#### RECORD EXTRACTS:
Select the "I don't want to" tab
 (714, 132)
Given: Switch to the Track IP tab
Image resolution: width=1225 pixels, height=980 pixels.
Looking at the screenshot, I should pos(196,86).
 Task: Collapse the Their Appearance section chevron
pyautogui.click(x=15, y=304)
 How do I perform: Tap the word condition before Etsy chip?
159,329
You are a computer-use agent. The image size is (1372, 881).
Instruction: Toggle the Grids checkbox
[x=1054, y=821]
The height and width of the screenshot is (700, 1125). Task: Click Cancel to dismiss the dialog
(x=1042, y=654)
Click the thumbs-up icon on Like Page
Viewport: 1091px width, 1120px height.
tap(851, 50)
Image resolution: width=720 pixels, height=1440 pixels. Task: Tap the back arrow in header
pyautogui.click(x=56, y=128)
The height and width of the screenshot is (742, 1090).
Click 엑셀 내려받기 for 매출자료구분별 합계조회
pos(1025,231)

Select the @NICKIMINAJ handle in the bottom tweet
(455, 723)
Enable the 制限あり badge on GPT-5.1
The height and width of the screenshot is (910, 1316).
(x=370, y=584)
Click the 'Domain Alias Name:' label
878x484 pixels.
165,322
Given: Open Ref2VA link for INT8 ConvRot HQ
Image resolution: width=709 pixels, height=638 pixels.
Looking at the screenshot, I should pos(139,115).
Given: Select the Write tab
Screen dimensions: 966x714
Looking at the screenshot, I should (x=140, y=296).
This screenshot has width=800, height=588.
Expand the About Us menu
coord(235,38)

#### WORK TASK:
Word for word, print every line above.

#### TASK RESPONSE:
Select the "I don't want to" tab
 (714, 132)
Given: Switch to the Track IP tab
Image resolution: width=1225 pixels, height=980 pixels.
Looking at the screenshot, I should pos(196,86).
 Task: Collapse the Their Appearance section chevron
pyautogui.click(x=15, y=304)
 How do I perform: Tap the word condition before Etsy chip?
159,329
You are a computer-use agent. The image size is (1372, 881).
Instruction: Toggle the Grids checkbox
[x=1054, y=821]
The height and width of the screenshot is (700, 1125). Task: Click Cancel to dismiss the dialog
(x=1042, y=654)
Click the thumbs-up icon on Like Page
Viewport: 1091px width, 1120px height.
tap(851, 50)
Image resolution: width=720 pixels, height=1440 pixels. Task: Tap the back arrow in header
pyautogui.click(x=56, y=128)
The height and width of the screenshot is (742, 1090).
Click 엑셀 내려받기 for 매출자료구분별 합계조회
pos(1025,231)

Select the @NICKIMINAJ handle in the bottom tweet
(455, 723)
Enable the 制限あり badge on GPT-5.1
The height and width of the screenshot is (910, 1316).
(x=370, y=584)
Click the 'Domain Alias Name:' label
878x484 pixels.
165,322
Given: Open Ref2VA link for INT8 ConvRot HQ
Image resolution: width=709 pixels, height=638 pixels.
Looking at the screenshot, I should pos(139,115).
Given: Select the Write tab
Screen dimensions: 966x714
Looking at the screenshot, I should (x=140, y=296).
This screenshot has width=800, height=588.
Expand the About Us menu
coord(235,38)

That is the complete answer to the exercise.